Laure Bonati, docteure vétérinaire, consultante en médecine du comportement, titulaire d'un CEAV d’éthologie clinique et appliquée
Deux chevaux jouent ensemble au paddock et leurs propriétaires les observent. Il y a fort à parier qu’ils perçoivent ce comportement comme positif. Spontanément, le jeu est évocateur de bien-être. Chez le jeune, c’est certain ; mais chez le cheval adulte, c’est un peu plus compliqué.
Le jeu est un comportement bien plus complexe qu’il n’y paraît, qui varie beaucoup selon l’espèce que l’on étudie. Le comportement de jeu du cheval garde une part de mystère. Dans les premières semaines de vie, le poulain joue seul ou avec sa mère : il lui saute dessus, mâchouille ses crins ou botte. À partir de l’âge de 3 ou 4 semaines, les poulains mâles vont jouer avec leurs congénères (jeu social) : ils se mordent, se poursuivent, se cabrent.
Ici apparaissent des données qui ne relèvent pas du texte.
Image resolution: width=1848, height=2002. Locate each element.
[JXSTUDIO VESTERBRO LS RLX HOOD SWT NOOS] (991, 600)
Les pouliches s’engagent plutôt dans du jeu locomoteur, seules : elles galopent et ruent. Chez le jeune, le jeu n’apparaît que lorsque les conditions environnementales sont favorables. Et en milieu naturel, on n’observe pratiquement jamais de jeu chez des chevaux adultes (> 3 ans).
Ce que l’on considère comme du jeu n’en est pas toujours. Ainsi, le fait de manipuler des objets de manière répétitive (mâchonner une longe par exemple) est plutôt une stéréotypie orale qu’un comportement de jeu. De même, une activité locomotrice spontanée intense - un cheval qui galope lorsqu’il est lâché au paddock - peut révéler un effet rebond à la suite d’une frustration après un séjour au box.
Cependant, il n’est pas rare de voir des chevaux adultes jouer ensemble en milieu domestique. Le jeu social va alors beaucoup plus concerner les hongres que les juments et va se manifester majoritairement par des menaces de morsure ou des morsures autour de la tête, de l’encolure et du poitrail, et plus rarement par des galopades collectives, des menaces de ruades et des poursuites.
De manière contre-intuitive, il apparaît que le comportement de jeu chez le cheval n’est pas un indicateur de bien-être. En effet, il a été montré que chez des chevaux d’instruction, le jeu est corrélé avec le stress chronique : les chevaux « joueurs » sont plus stressés et plus agressifs envers l’humain. De même, les « joueurs » adoptent plus souvent une posture de retrait au box (évocatrice d’un état dépressif) que les « non-joueurs ». Dans une autre étude, qui a comparé des chevaux élevés pour la boucherie nourris avec une alimentation à base de concentrés, ou à base de fourrages, il apparaît que le jeu est plus fréquent dans le groupe « concentrés », tout comme les stéréotypies et les morsures. Il est donc probable que le jeu chez le cheval adulte soit en fait un moyen d’évacuer le stress.
L’autrice déclare ne présenter aucun conflit d’intérêt qui pourraient influencer ou biaiser de manière inappropriée le contenu de l'article.